Broadie observed that the industry did a good job of explaining to Congress and federal agencies that the core business of property/casualty insurers did not cause the financial panic and, as a result, “we don’t need duplicative regulation to fix something that isn’t broke.”
He expressed concerns about the “unintended consequences” that the new regulatory regime could have on insurers, such as “mission creep” by the FIO that could result in duplicative regulation.
Broadie acknowledged that the FIO’s designated role in the international arena – an area where state regulators cannot play a major role – offers a great opportunity.
Mary Seidel, vice president and director – federal affairs, Reinsurance Association of America (RAA), said that throughout the debate on financial services reform, reinsurers made their case that the reinsurance industry needed a federal presence. “We saw this as an opportunity to improve the way reinsurers are regulated,” she said.
Seidel said the reinsurance industry reminded Congress of the global nature of reinsurance and pointed out that the lack of a “federal voice on the international stage” meant that reinsurers were in danger of losing their competitive edge abroad.
U.S. reinsurers also informed the drafters of the legislation that foreign reinsurers were frustrated by the redundancies of the 50-state regulatory system here, according to Seidel.
She expressed disappointment that the robust international presence originally envisioned for the FIO was not included in the final law.
“The FIO has very limited authority to enter into international agreements and pre-empt state law,” Seidel said. However, “the fact that there are international provisions is a positive,” she added.
“There is still a long way to go,” she said. “We are looking at the implementation of the office and looking for opportunities.”

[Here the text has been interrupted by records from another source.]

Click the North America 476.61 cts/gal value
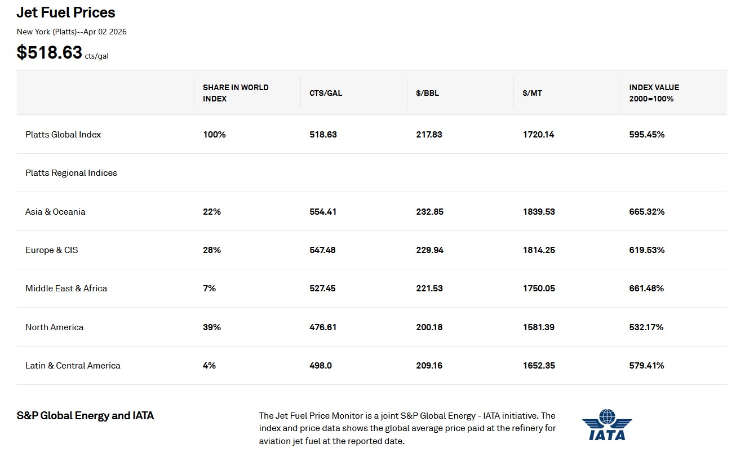click(x=322, y=327)
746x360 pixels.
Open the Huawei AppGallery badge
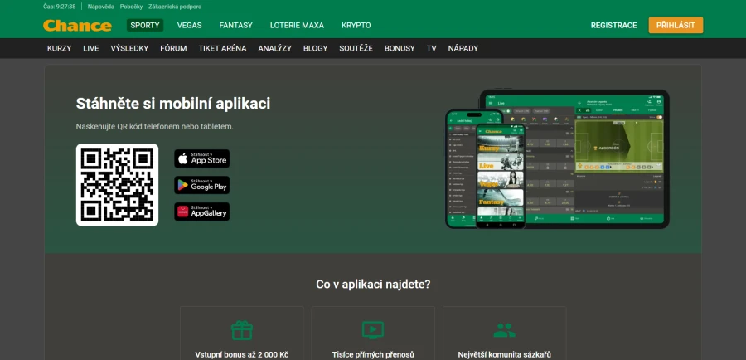pos(201,212)
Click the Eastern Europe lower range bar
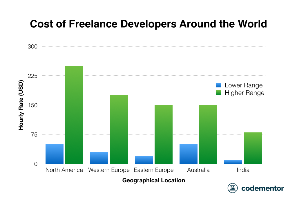The width and height of the screenshot is (297, 223). pos(144,160)
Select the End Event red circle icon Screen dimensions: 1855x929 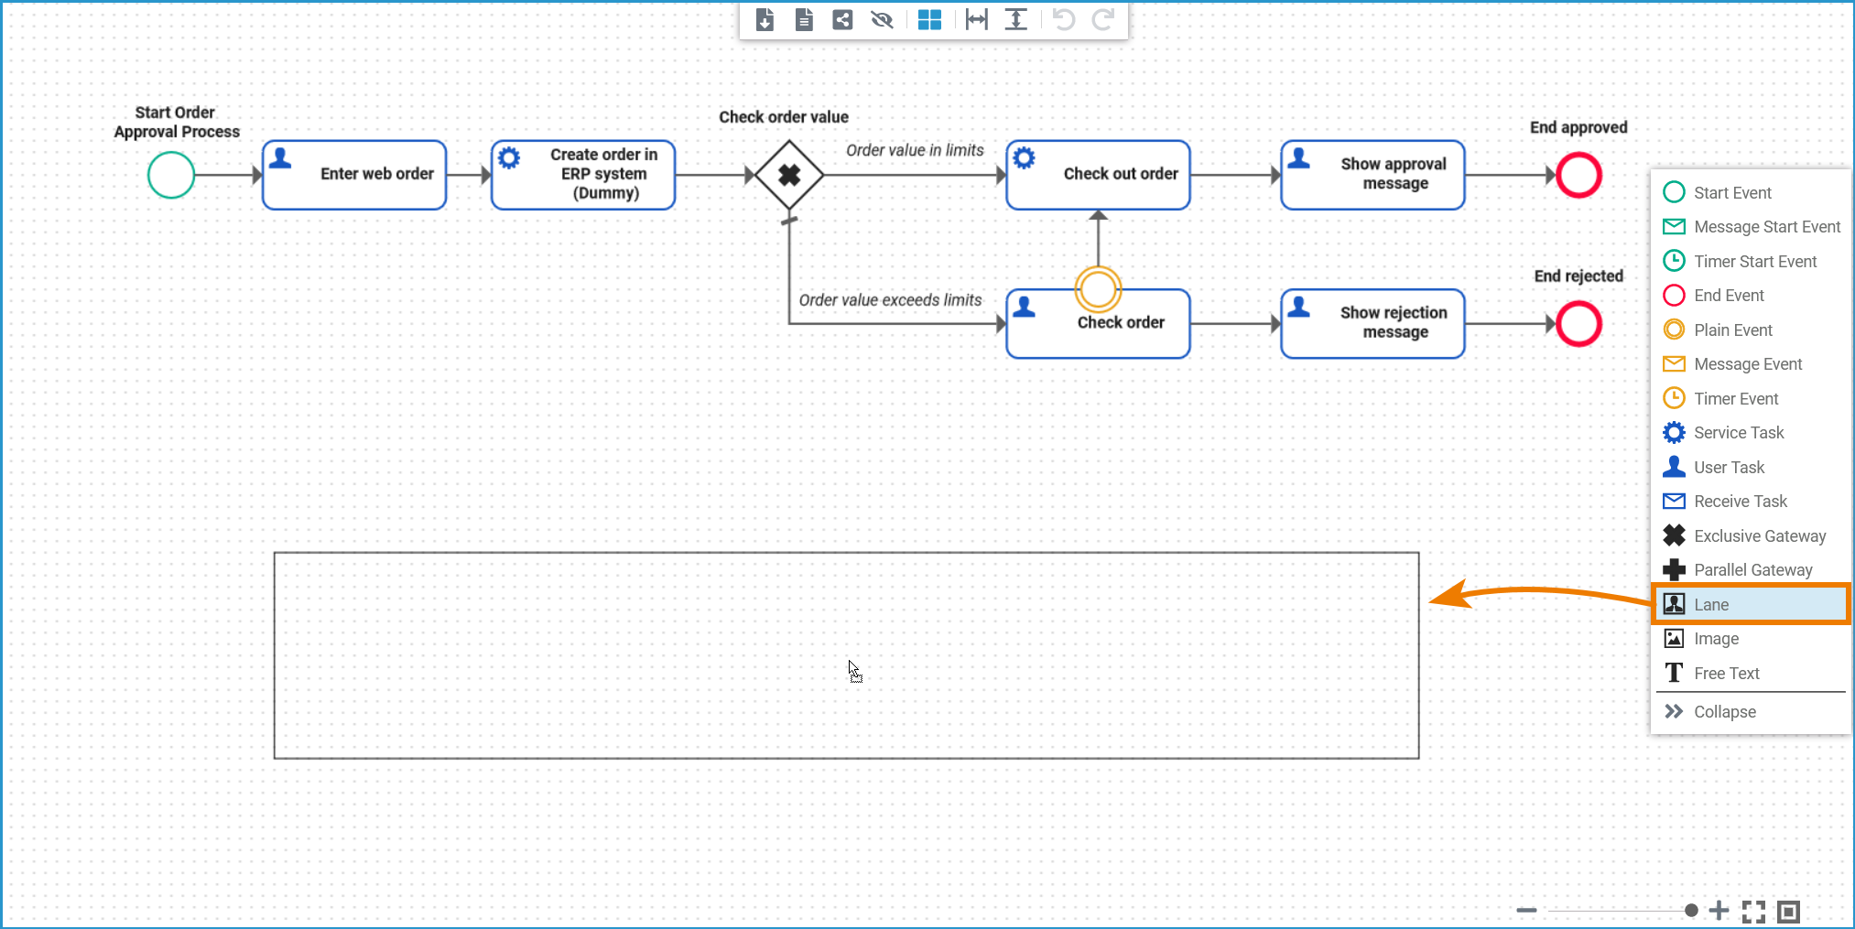point(1674,295)
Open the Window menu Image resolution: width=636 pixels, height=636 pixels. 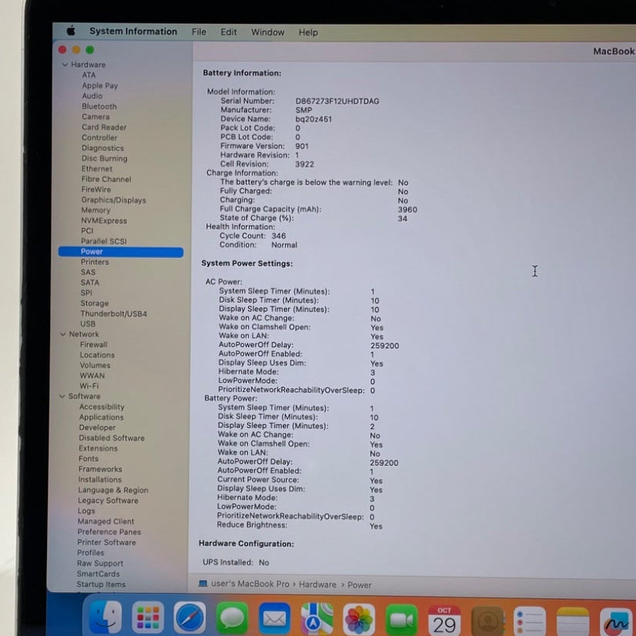(267, 32)
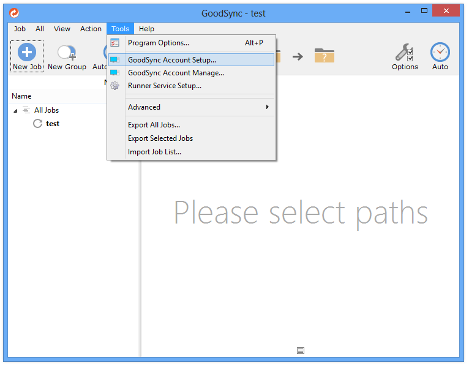Collapse the All Jobs tree node

(15, 111)
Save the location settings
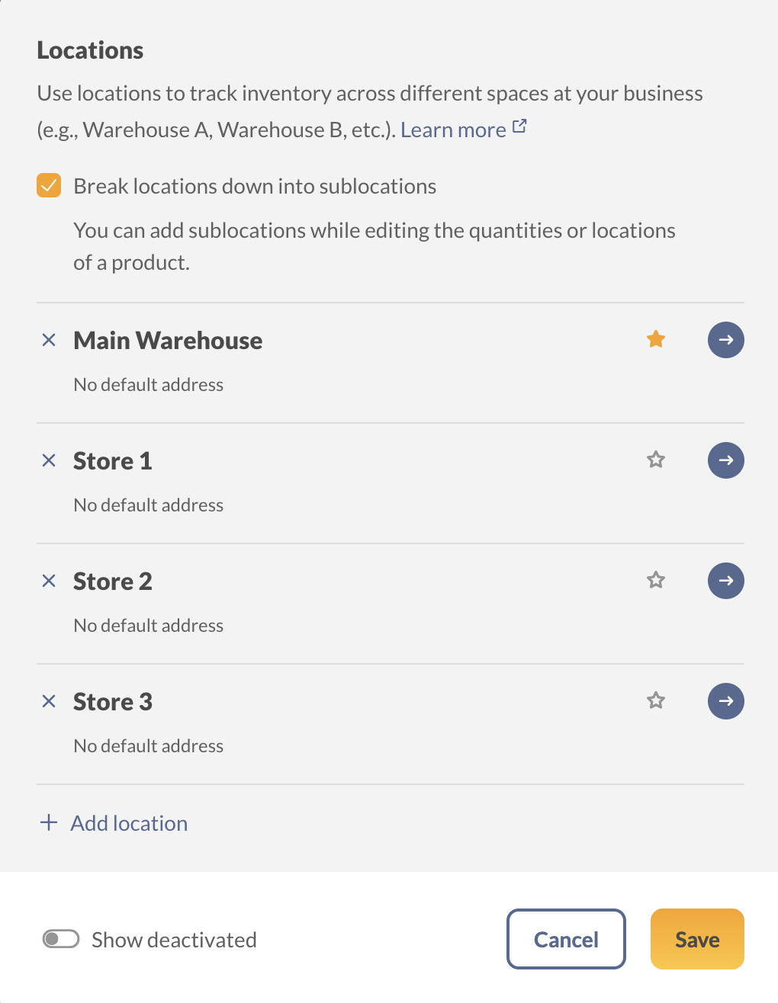Image resolution: width=778 pixels, height=1003 pixels. 697,939
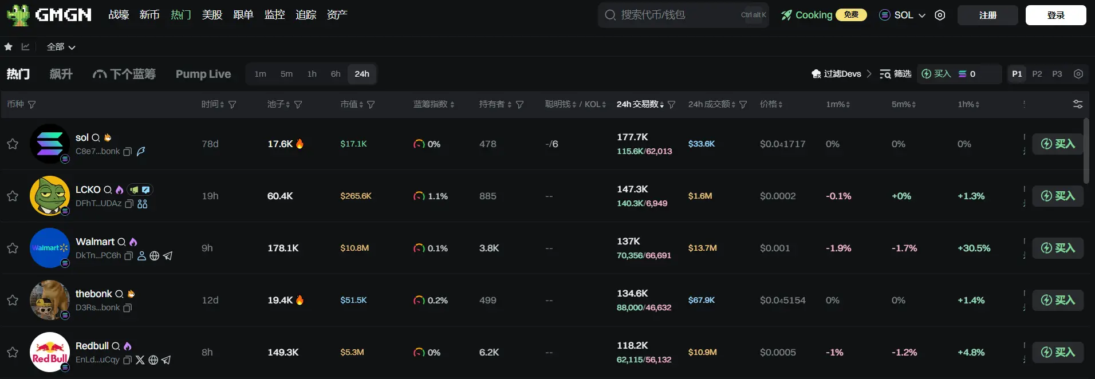Copy the sol token contract address
Image resolution: width=1095 pixels, height=379 pixels.
(128, 152)
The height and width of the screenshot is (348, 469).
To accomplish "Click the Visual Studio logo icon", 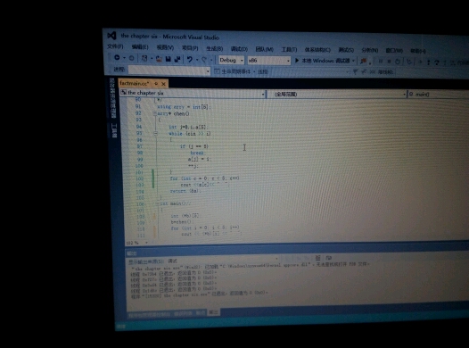I will pos(111,36).
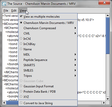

David Snyder, vice president and associate general counsel, American Insurance Association, said his association’s position on reform legislation has been “guided by a basic yardstick that insurance regulation should be effective and efficient and impose the least costs on the industry so it can remain globally competitive.” The AIA has advocated an optional federal charter for insurers.
“While there are those who fear the potential authority of the Office, we think it may potentially have a very positive impact,” he observed.
For example, the Office may bring a national perspective to politically motivated developments in the states that may lead to undermining the solvency of a particular company or the insurance system as a whole,” said Snyder.
He also cited the mandated study of insurance regulation by the FIO as “a tremendous opportunity to talk about what’s right and what’s wrong with the
current U.S. regulatory system.”
For example, he cited the “politicization” of rate regulation in some states which makes it difficult, if not impossible, for insurers to match the rate regulators approve with the risk insurers assume, such as in coastal areas.
Moreover, regulatory delays in the approval of new forms for certain commercial lines of insurance have caused a flight to alternative risk mechanisms by commercial customers who cannot find the innovative products they need available in the marketplace, according to Snyder.
“A bright light needs to be shown on the inefficiencies of the state regulatory system,” Snyder said of the FIO study.
Calling the Dodd-Frank Act “truly historic,” Snyder said “There are some who view it as a threat, but I would view it as a significant opportunity to shape the world that all of us will be engaged in in the future. If we miss this opportunity, others will shape it for us.”
The Casualty Actuarial Society fulfills its mission to advance actuarial science through a focus on research and education. Among its 5,400 members are experts in property-casualty insurance, reinsurance, finance, risk management, and enterprise risk management.